------ Records for the exercise
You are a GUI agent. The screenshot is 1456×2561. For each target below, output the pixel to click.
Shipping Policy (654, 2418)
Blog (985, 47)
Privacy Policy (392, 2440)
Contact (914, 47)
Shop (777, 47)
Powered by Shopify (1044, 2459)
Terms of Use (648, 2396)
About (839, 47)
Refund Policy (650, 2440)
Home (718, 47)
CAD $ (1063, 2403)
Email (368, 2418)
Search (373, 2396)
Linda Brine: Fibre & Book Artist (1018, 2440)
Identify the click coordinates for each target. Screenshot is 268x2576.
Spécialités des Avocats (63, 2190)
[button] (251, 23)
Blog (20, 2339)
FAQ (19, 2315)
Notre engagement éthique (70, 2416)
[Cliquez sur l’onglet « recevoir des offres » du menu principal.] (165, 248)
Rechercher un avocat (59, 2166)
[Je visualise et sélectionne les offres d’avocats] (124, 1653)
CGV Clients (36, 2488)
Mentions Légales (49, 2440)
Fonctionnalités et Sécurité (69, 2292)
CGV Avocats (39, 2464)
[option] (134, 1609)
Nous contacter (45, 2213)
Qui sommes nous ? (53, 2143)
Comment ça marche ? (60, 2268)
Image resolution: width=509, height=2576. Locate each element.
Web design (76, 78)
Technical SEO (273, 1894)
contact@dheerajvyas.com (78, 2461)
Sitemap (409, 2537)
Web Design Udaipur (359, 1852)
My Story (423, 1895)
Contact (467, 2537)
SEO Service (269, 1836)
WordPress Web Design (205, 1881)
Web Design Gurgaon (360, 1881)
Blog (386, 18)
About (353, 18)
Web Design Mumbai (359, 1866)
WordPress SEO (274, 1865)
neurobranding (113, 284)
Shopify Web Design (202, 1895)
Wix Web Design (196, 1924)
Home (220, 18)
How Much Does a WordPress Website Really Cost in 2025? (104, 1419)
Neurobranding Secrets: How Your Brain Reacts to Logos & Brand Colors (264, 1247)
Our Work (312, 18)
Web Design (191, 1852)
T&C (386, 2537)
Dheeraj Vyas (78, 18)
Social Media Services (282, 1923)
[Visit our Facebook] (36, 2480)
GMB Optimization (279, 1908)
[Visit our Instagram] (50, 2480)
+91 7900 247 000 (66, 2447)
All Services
------------
Starting at the line with "Technical SEO (273, 1894)", restate every line word for word through the end of the listing above.

Technical SEO (273, 1894)
contact@dheerajvyas.com (78, 2461)
Sitemap (409, 2537)
Web Design Udaipur (359, 1852)
My Story (423, 1895)
Contact (467, 2537)
SEO Service (269, 1836)
WordPress Web Design (205, 1881)
Web Design Gurgaon (360, 1881)
Blog (386, 18)
About (353, 18)
Web Design Mumbai (359, 1866)
WordPress SEO (274, 1865)
neurobranding (113, 284)
Shopify Web Design (202, 1895)
Wix Web Design (196, 1924)
Home (220, 18)
How Much Does a WordPress Website Really Cost in 2025? (104, 1419)
Neurobranding Secrets: How Your Brain Reacts to Logos & Brand Colors (264, 1247)
Our Work (312, 18)
Web Design (191, 1852)
T&C (386, 2537)
Dheeraj Vyas (78, 18)
Social Media Services (282, 1923)
[Visit our Facebook] (36, 2480)
GMB Optimization (279, 1908)
[Visit our Instagram] (50, 2480)
+91 7900 247 000 (66, 2447)
All Services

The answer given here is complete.